I currently have 3 TiVo's (Bolt, Roamio Plus, and Bolt+) and for the time being have setup identical OnePasses for most shows on all of them. I intend to eventually separate OnePasses for the wife and myself across them. But for now, I find that I really wish I could delete a show after watching it, and have it deleted on every TiVo in the house. I would see it as a delete option. There would be a "delete" or a "delete on all devices" selection for each time i select delete. Seems like a huge time savor over browsing to each of the other devices, finding the right show, and deleting it.

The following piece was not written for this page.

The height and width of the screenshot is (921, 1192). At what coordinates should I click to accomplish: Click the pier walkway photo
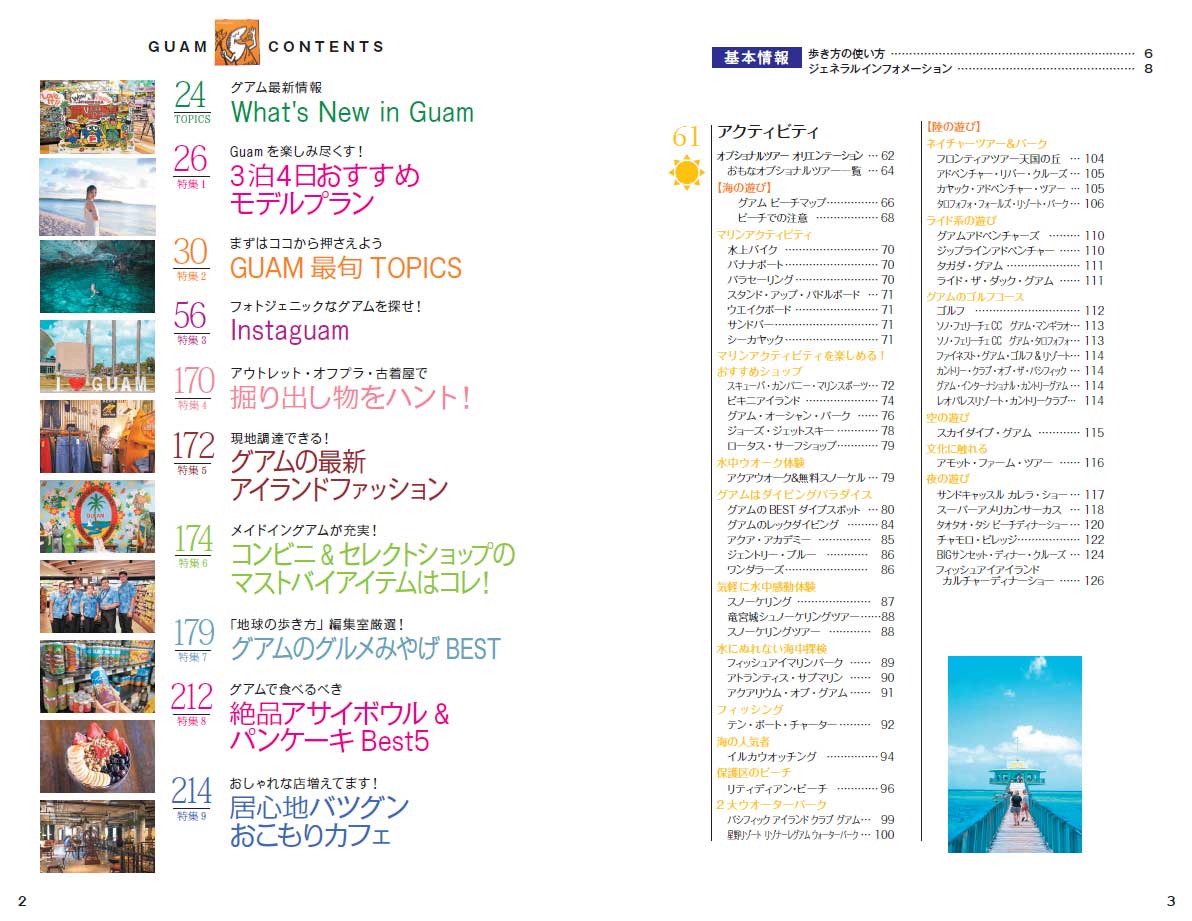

Does any body else think that would be a worthwhile addition? I would imagine others have multiple TiVos as well. I can't be the only one that hasn't done all the work of splitting up the OnePasses


----------



## jrtroo (Feb 4, 2008)

Nope- seems the opposite of what most people would want to multiple boxes. Ok if offered, but would never ever us it.


----------



## Dan203 (Apr 17, 2000)

TiVo decided long ago that having a single DVR with more tuners was a better solution then coordinating multiple DVRs to act as one. I seriously doubt they'll ever add anything like this.

The question is why do you feel the need to have redundant recordings? You can just stream the episode form the TiVo that recorded it to the other TiVos.


----------